→ **TASK TO COMPLETE**: Copy out the listing that follows, exactly, without its pictures.

→ **SUPPLIED MATERIAL**:

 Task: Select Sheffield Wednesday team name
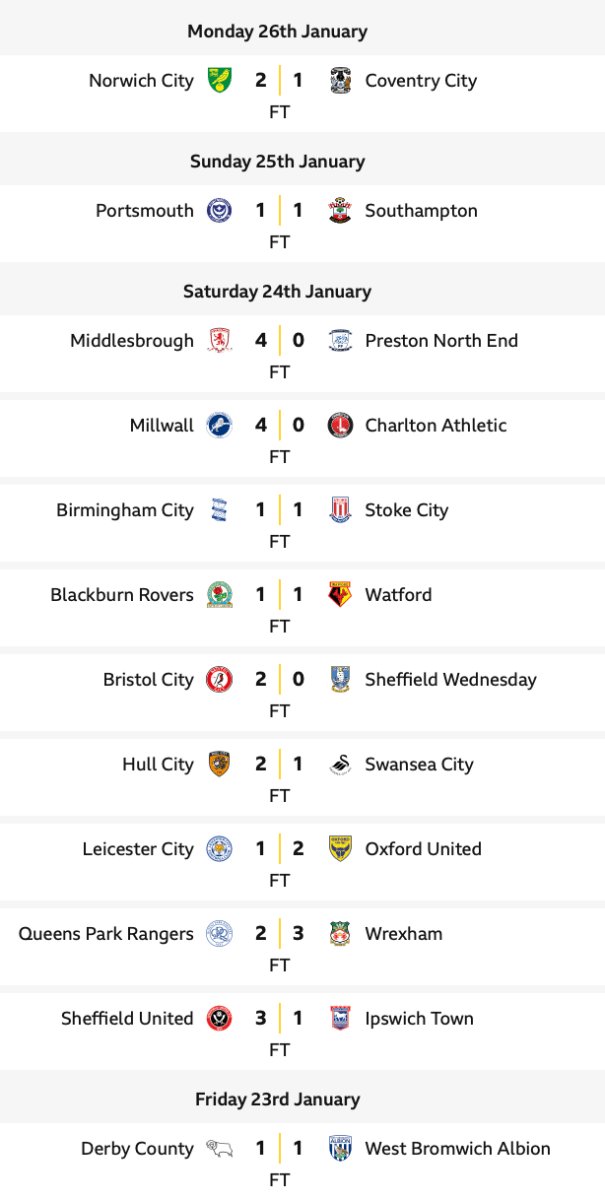click(x=450, y=680)
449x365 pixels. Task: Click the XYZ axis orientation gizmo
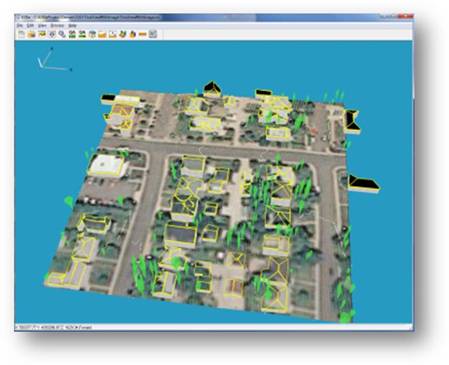tap(53, 60)
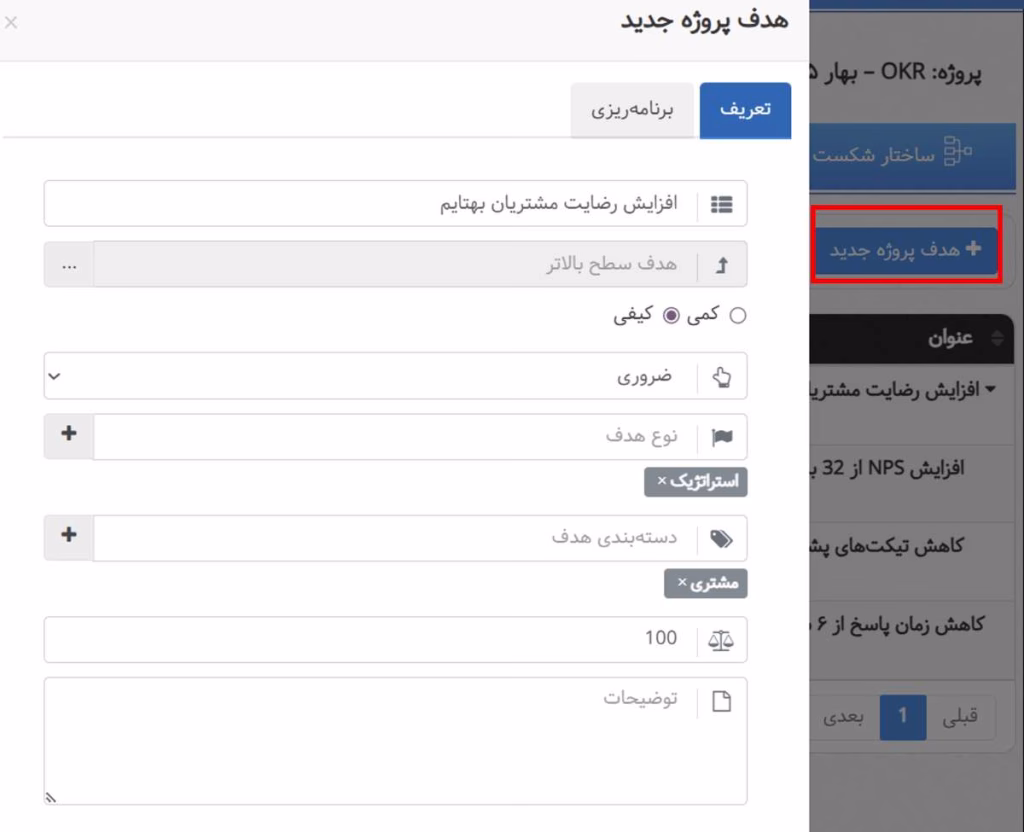Click the scales icon next to the weight field
Screen dimensions: 1024x832
click(x=722, y=639)
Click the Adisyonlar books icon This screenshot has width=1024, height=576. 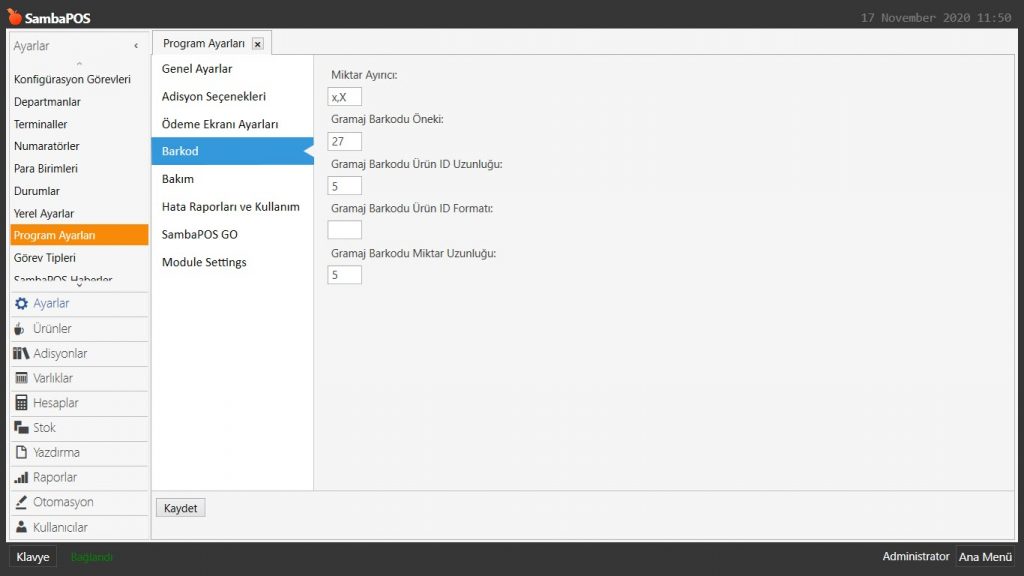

→ **ANSWER TO THE PROBLEM**:
 Task: Select Sheffield Wednesday team name
click(x=450, y=680)
449x365 pixels. Task: Click the XYZ axis orientation gizmo
tap(53, 60)
Click the scales icon next to the weight field
Screen dimensions: 1024x832
click(x=722, y=639)
Click the Adisyonlar books icon This screenshot has width=1024, height=576. 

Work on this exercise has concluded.